=== Trecho para leitura ===
Durante a audiência, a deputada Erika Kokay (PT-DF) enfatizou a necessidade de uma política tributária que combata as desigualdades e promova o bem-estar das mulheres, especialmente as mulheres negras. Segundo a parlamentar, a reforma tributária deve ter um recorte de gênero e considerar as necessidades específicas das mulheres, que são as principais cuidadoras na sociedade.
A advogada e professora da Fundação Getulio Vargas (FGV), Tathiane Piscitelli, propôs que a regulamentação da reforma tributária inclua uma taxação maior sobre bebidas açucaradas, como energéticos e sucos com açúcar adicionado, além de retirar alimentos ultraprocessados da lista de produtos beneficiados com tributação reduzida. De acordo com Piscitelli, o consumo de ultraprocessados impacta diretamente a vida das mulheres, que muitas vezes são as responsáveis pelo cuidado de familiares doentes.
=== Dados para revisão ===
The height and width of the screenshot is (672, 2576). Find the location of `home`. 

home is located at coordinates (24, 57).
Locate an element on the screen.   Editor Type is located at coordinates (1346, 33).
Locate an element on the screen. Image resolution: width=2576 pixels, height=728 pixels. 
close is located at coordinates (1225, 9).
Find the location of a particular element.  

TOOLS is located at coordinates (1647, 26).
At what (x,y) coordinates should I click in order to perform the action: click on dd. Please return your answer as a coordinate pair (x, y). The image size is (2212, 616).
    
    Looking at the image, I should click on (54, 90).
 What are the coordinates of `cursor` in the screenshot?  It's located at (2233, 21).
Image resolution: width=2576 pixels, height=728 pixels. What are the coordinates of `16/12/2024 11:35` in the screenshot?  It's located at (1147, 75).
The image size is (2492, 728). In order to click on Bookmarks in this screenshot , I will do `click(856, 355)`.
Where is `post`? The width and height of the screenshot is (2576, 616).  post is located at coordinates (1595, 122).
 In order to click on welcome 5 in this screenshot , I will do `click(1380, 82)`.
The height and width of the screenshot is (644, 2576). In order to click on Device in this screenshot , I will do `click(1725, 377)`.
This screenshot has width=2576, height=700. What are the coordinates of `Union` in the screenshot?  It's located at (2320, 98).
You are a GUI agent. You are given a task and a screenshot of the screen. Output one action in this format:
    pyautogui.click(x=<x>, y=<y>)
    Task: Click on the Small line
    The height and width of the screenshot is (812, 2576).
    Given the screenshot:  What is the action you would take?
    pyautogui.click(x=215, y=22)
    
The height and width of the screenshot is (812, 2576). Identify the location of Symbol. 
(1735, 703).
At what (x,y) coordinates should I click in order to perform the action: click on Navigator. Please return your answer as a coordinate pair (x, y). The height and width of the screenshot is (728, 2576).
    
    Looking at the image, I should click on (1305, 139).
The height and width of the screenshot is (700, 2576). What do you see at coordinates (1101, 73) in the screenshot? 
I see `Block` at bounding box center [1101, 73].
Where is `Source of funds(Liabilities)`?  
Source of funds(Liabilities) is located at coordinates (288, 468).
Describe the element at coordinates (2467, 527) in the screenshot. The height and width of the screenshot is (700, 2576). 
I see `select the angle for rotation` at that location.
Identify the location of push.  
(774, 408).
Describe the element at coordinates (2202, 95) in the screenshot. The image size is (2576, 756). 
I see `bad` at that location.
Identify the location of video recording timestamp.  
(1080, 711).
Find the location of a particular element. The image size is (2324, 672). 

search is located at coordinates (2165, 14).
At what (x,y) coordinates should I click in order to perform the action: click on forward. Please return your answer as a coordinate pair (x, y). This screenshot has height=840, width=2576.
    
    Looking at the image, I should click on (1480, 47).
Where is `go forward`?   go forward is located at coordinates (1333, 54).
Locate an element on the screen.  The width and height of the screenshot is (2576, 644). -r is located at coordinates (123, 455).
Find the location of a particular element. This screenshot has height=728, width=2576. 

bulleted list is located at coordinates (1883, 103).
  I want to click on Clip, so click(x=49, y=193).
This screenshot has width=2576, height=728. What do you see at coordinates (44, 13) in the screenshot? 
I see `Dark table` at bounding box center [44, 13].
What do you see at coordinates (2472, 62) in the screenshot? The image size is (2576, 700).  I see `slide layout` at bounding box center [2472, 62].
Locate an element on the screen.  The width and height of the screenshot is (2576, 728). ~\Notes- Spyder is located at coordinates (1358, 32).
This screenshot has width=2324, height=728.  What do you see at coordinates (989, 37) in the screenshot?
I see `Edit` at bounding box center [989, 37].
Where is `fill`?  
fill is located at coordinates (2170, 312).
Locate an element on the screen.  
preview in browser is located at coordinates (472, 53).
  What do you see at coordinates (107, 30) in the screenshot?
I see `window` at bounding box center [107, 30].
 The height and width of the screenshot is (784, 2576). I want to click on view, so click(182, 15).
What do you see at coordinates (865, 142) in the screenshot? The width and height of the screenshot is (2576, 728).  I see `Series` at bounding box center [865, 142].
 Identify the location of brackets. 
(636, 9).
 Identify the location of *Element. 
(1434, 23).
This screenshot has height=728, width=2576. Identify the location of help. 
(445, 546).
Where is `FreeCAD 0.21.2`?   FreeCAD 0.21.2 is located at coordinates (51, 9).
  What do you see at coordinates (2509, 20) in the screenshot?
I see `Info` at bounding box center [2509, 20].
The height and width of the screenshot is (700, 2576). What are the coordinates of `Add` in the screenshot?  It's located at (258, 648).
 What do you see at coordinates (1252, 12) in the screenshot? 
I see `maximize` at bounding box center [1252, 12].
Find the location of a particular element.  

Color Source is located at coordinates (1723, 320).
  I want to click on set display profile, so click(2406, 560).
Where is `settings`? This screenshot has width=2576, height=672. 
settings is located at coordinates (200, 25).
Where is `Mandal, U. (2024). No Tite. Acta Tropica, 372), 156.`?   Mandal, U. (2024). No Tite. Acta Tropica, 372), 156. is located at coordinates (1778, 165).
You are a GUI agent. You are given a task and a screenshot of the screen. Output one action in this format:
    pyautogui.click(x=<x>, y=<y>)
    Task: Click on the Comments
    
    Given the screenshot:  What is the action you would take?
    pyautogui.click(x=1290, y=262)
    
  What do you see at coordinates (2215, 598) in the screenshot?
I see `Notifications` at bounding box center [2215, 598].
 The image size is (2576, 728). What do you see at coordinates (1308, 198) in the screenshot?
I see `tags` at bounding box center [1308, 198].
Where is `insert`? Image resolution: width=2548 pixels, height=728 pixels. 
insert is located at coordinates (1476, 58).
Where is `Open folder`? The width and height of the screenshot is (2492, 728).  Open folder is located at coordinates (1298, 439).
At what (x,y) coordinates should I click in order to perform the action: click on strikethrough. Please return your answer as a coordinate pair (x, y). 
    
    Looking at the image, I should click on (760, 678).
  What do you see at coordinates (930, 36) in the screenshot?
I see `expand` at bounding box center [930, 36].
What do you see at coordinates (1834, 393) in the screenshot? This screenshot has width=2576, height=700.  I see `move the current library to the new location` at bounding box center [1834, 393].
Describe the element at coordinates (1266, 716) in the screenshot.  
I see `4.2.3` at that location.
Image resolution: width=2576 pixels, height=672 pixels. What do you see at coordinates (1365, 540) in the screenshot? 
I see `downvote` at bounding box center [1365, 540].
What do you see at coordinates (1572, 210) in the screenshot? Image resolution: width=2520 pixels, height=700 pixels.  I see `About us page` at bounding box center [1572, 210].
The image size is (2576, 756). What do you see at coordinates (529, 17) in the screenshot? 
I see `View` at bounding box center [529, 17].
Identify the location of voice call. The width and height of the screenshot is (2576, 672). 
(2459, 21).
===
### Problema 1
Resuma em duas frases o trecho sobre a audiência da reforma tributária.
### Problema 2
Dê continuidade ao trecho sobre a audiência da reforma tributária a partir da última frase.
Os itens não são usados aqui.

### Resposta escrita 1
Na audiência, a deputada Erika Kokay (PT-DF) defendeu uma política tributária que combata as desigualdades e promova o bem-estar das mulheres, especialmente das negras, com um recorte de gênero na reforma tributária. A advogada e professora da FGV Tathiane Piscitelli propôs taxar mais as bebidas açucaradas e tirar os ultraprocessados da lista de produtos com tributação reduzida, já que o consumo desses alimentos afeta diretamente as mulheres, muitas vezes responsáveis pelo cuidado de familiares doentes.

### Resposta escrita 2
A coordenadora da Aliança de Controle do Tabagismo (ACT), Laura Cury, defendeu a taxação de bebidas alcoólicas como uma medida importante para prevenir a violência contra a mulher, que muitas vezes é vítima de agressões por parte de parceiros embriagados. Além disso, Cury ressaltou a importância de desonerar produtos essenciais à saúde menstrual, à higiene pessoal e à limpeza, consumidos principalmente por famílias de baixa renda.
Neuraci Valadares, representante da Associação Mães Guerreira da Cidade Estrutural (DF), e Dulce Maria Pereira, assessora do Ministério das Mulheres, também defenderam uma taxação maior de bebidas alcoólicas e produtos prejudiciais à saúde, priorizando os alimentos da cesta básica. A audiência pública evidenciou a importância de uma reforma tributária que considere as necessidades das mulheres e contribua para a promoção da igualdade de gênero no país.